How to complete this task: Can you print everything in the SAS passage below, from "SAS defines an" down to "external end devices.", word for word?

Document passage:

SAS (Serial Attached SCSI)

Problem:

What are "Wide" SAS Links and why are they important?

Solution:

SAS defines an external (box-to-box) connection scheme using InfiniBand 4x cables. Known as "Wide" links, these connections include 2 or 4 physical links and are used to aggregate bandwidth and provide a convenient way to attach multiple external end devices.

The SAS specification also introduces a Fan-out PHY architecture that utilizes Expander devices to enable one or more SAS host controller ports to connect to a large number of drives. Each Expander allows connectivity to 64 ports, which may include host connections, other Expanders, or hard disk drives.

Expanders have a profound effect on test and analysis because they have a unique ability to use different physical pathways across a wide link to complete a single SCSI operation. This means the SAS Initiator can open a connection to a SAS target device yet complete the transfer over a different physical connection. These transfers over wide links may change their pathways dynamically within the expander device.

This increases the complexity of SAS test and debug because it requires users to monitor multiple links concurrently to record all dwords associated with a single SCSI transaction. Engineers can't predict or control which physical pathway is used which means they must have the ability to monitor all relevant paths. Only by monitoring all 4 links in a wide connection can the user be assured they will record all frames associated with the transfer.

Other complexities introduced by wide links:

  • Because expander devices influence which physical path is used, protocol validation requires the ability to set a single trigger definition across multiple or "wide" links.
  • Once traffic is recorded, trace-viewing software must be able to recognize command/data/status transmitted across wide links. This includes logically grouping, at the Application layer, all frames and transactions that are part of a common operation, even if they are spread across multiple physical pathways within a wide link.

Dataset extract:

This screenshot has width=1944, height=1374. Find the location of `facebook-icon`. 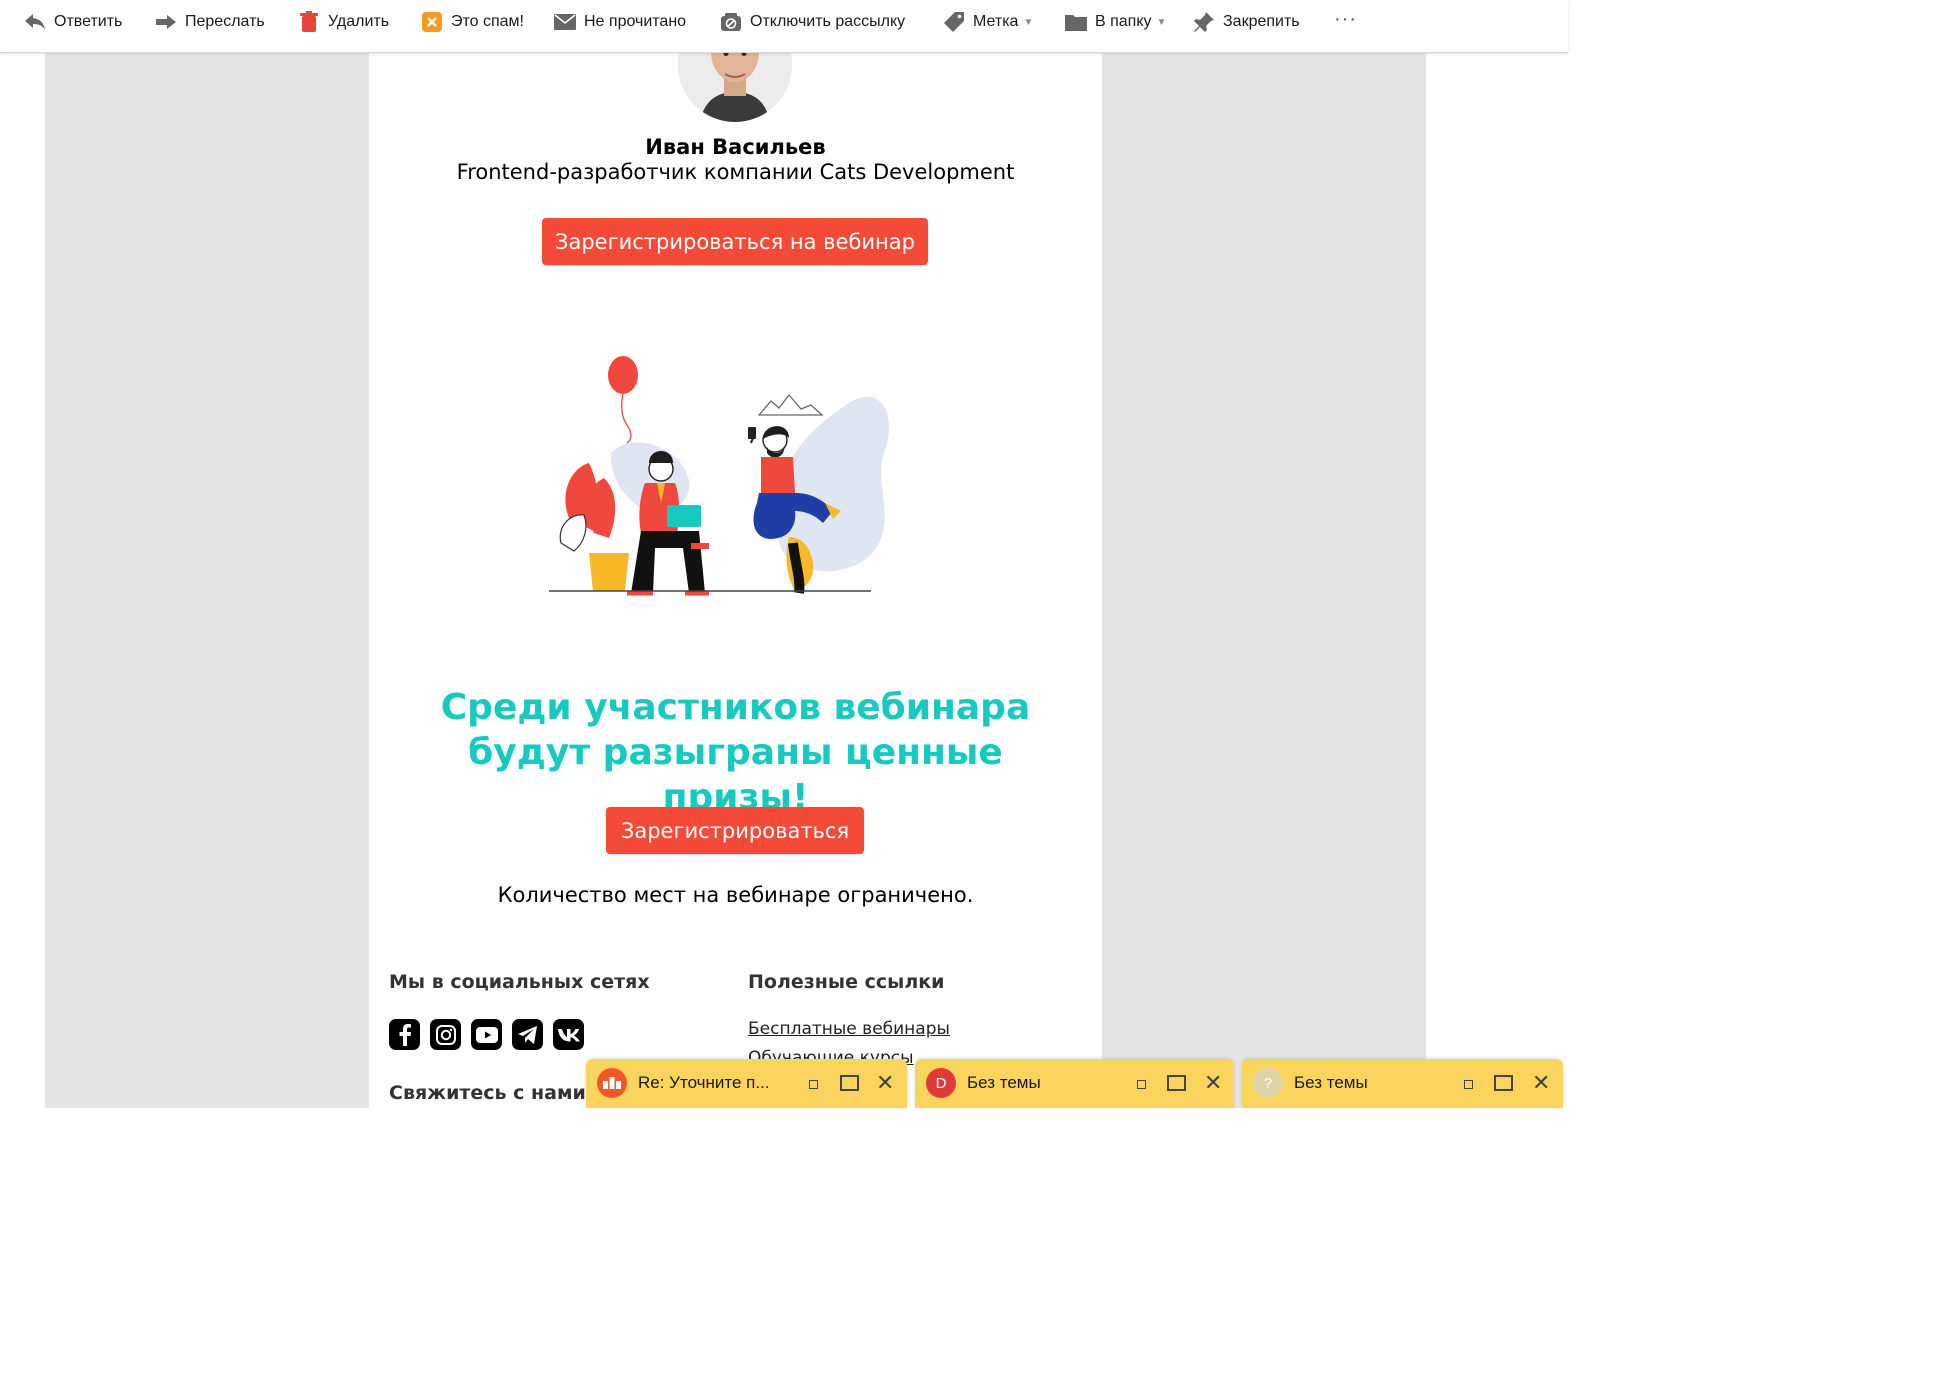

facebook-icon is located at coordinates (404, 1034). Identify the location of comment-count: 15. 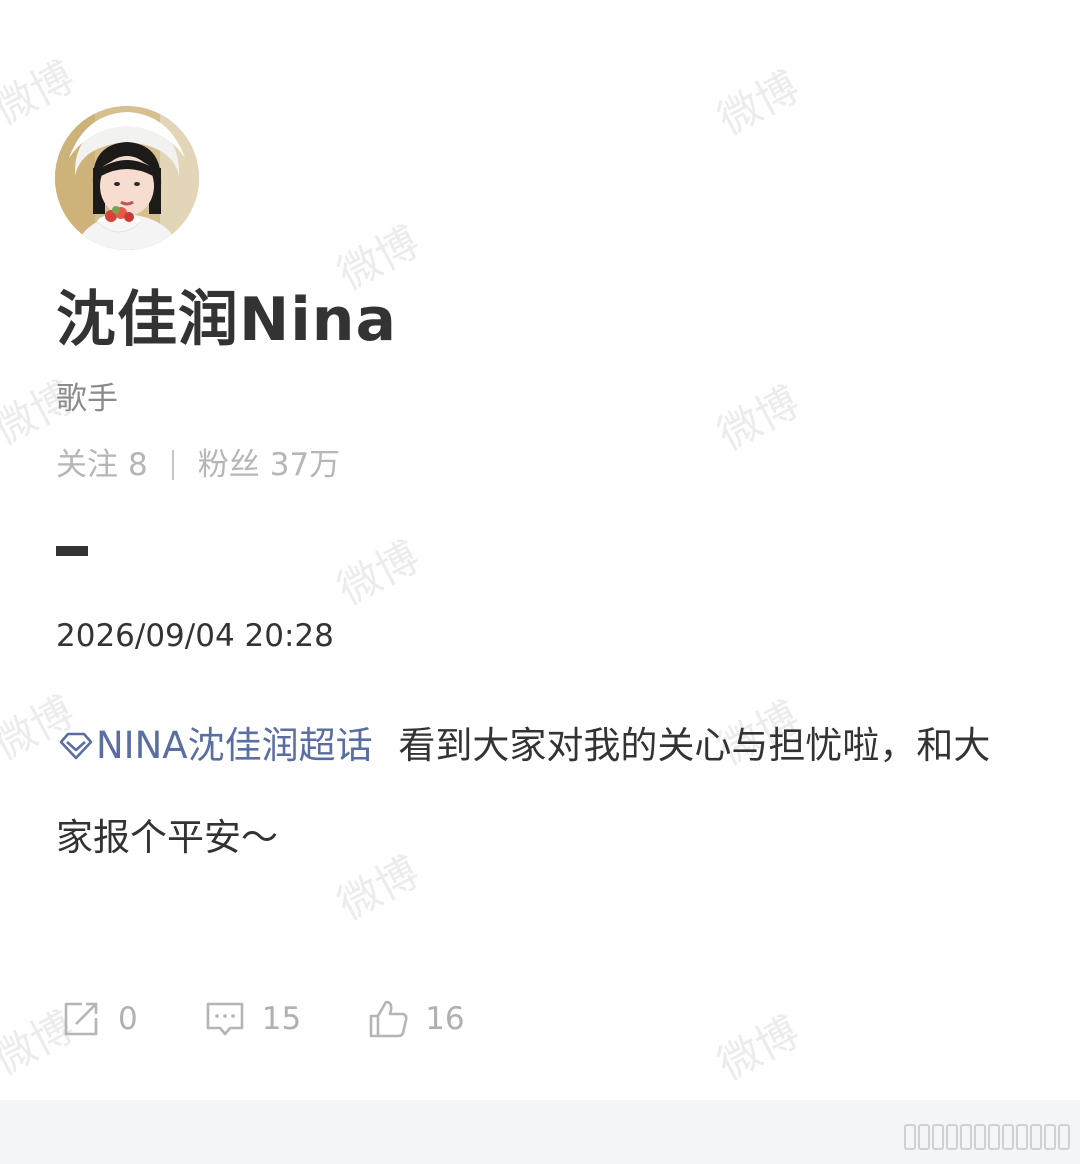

Final answer:
SAS defines an external (box-to-box) connection scheme using InfiniBand 4x cables. Known as "Wide" links, these connections include 2 or 4 physical links and are used to aggregate bandwidth and provide a convenient way to attach multiple external end devices.